Emil Seidel was born in Ashland, Pennsylvania on 13th December, 1864. His family moved to Wisconsin when he was a child. As a young man he lived in Germany where he trained as a woodcarver.
While in Germany he became a socialist and when he returned to the United States he joined the Socialist Party of America. He settled in Milwaukee and in 1904 Seidel and eight other socialists were elected as city aldermen.

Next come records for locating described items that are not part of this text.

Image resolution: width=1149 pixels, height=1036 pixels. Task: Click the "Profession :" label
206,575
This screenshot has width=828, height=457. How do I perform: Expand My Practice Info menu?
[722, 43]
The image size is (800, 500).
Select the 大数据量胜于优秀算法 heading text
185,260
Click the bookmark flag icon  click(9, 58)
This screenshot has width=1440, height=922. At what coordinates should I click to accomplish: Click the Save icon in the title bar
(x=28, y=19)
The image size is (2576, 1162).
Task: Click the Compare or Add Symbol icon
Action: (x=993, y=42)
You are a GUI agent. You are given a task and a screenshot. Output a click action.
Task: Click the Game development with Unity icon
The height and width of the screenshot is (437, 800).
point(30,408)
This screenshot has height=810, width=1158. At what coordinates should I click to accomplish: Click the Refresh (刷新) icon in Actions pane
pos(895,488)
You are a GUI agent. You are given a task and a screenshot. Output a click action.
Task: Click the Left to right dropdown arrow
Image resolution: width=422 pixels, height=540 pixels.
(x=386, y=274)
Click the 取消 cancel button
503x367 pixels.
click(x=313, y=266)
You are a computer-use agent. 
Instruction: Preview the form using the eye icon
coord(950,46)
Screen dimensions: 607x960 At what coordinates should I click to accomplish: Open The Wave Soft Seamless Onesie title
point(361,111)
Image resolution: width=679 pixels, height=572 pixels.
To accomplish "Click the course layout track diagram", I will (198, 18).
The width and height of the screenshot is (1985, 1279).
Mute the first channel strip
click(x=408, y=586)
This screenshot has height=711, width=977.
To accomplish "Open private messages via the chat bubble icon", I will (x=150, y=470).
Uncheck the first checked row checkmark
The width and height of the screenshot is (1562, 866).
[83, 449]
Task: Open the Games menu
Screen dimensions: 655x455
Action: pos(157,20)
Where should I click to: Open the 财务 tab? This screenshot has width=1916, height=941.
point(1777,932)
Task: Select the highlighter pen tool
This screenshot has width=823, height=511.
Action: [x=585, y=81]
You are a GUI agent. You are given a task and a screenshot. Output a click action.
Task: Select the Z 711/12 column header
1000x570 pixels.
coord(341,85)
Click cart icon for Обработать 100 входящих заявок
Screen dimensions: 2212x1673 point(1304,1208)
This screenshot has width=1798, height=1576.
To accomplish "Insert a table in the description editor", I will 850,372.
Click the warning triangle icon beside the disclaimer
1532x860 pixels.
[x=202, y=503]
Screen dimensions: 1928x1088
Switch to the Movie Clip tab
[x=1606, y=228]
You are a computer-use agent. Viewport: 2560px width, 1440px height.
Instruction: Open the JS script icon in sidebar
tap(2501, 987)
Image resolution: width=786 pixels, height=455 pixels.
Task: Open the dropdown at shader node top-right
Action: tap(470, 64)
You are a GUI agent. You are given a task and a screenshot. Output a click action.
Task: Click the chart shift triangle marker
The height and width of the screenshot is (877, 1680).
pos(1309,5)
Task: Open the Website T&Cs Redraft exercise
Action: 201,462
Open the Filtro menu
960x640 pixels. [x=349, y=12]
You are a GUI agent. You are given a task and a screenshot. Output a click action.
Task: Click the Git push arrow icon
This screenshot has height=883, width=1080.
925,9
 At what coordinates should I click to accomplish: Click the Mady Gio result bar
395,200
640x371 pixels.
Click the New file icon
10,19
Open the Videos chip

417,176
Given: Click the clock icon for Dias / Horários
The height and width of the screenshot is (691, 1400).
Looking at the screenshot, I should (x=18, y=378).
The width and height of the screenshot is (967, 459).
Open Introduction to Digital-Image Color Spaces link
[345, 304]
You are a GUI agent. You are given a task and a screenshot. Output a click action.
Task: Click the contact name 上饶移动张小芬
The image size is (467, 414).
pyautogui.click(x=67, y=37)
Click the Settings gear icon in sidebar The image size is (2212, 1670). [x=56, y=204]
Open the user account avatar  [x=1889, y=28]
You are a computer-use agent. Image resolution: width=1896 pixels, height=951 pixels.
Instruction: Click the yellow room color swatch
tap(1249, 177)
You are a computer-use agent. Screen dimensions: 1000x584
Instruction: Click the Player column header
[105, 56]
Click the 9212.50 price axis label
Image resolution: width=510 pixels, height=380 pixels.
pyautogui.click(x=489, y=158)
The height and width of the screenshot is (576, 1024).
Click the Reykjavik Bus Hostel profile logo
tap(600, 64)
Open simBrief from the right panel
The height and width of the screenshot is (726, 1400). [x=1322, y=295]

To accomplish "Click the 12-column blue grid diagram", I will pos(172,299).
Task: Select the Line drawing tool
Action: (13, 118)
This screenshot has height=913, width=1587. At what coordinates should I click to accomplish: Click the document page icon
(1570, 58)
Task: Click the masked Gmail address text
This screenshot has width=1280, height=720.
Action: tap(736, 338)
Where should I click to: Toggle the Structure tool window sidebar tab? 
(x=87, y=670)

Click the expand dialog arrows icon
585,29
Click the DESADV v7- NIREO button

In 1910, the Socialist Party in Milwaukee decided to put up Seidel as their candidate for mayor. With the support of Victor Berger and his newspaper, the Milwaukee Leader, and the city's large German-born population, Seidel became the first socialist mayor of a major city in the United States. One of Seidel's achievements was to introduce the country's first worker's compensation program in 1911. Other initiatives included adult and worker education classes and free medical and dental examinations for schoolchildren.
The supporters of the Democratic Party and the Republican Party joined forces to defeat Seidel in 1912. Later that year the Socialist Party nominated Eugene Debs and Seidel as their presidential and vice presidential candidates. Woodrow Wilson won the election but they received the respectable total of 897,011 votes.
Emil Seidel, who was also alderman in 1916-20 and 1932-36, died on 24th June, 1947.